# [SOLVED] ethernet does not have a valid ip configuration



## Rocky117

I have wired my Ethernet Cable from my router to my Computer, the Port where i plugged in my ethernet cable on my computer has one Orange light,
and the router has two blinking green lights.

It is giving me Unidentifiable Network and only a limited access to the internet
When i diagnose the problem it gives me "ethernet does not have a valid ip configuration"
----------
Problems to work on.
1. In the thread about the Ethernet problem, what light shows on the computer's port where the cable is plugged in?
2. Reproduce the part of the Ethernet thread starting at "# [SOLVED] ethernet" and ending at "blinking green lights.".
The records have no role in this work.

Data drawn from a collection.
----------
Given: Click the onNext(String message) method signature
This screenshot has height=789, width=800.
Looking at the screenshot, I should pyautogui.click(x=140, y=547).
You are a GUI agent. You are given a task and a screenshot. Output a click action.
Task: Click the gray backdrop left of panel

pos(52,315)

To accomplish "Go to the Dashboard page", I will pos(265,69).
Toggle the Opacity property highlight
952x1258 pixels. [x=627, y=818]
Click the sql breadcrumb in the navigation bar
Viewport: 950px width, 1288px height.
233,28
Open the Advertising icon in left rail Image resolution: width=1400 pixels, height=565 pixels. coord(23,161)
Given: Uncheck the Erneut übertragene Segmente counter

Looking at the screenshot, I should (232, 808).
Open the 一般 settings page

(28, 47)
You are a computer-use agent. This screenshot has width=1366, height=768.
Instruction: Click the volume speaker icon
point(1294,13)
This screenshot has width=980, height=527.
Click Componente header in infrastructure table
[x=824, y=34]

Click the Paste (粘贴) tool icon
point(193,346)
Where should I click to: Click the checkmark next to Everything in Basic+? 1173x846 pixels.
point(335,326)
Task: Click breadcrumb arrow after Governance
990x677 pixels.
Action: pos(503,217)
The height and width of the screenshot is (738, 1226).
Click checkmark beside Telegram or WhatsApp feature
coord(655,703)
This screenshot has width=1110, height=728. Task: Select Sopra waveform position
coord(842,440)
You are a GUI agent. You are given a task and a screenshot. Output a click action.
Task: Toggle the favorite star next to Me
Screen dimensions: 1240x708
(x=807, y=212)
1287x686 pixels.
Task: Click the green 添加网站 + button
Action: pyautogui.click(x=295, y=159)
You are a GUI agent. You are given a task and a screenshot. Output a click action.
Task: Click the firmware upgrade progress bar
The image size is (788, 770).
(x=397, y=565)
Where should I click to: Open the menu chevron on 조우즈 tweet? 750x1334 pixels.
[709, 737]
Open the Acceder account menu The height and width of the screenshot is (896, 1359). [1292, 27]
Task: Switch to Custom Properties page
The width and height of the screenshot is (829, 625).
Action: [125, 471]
----------
Replies.
1. One orange light.

2.
# [SOLVED] ethernet does not have a valid ip configuration



## Rocky117

I have wired my Ethernet Cable from my router to my Computer, the Port where i plugged in my ethernet cable on my computer has one Orange light,
and the router has two blinking green lights.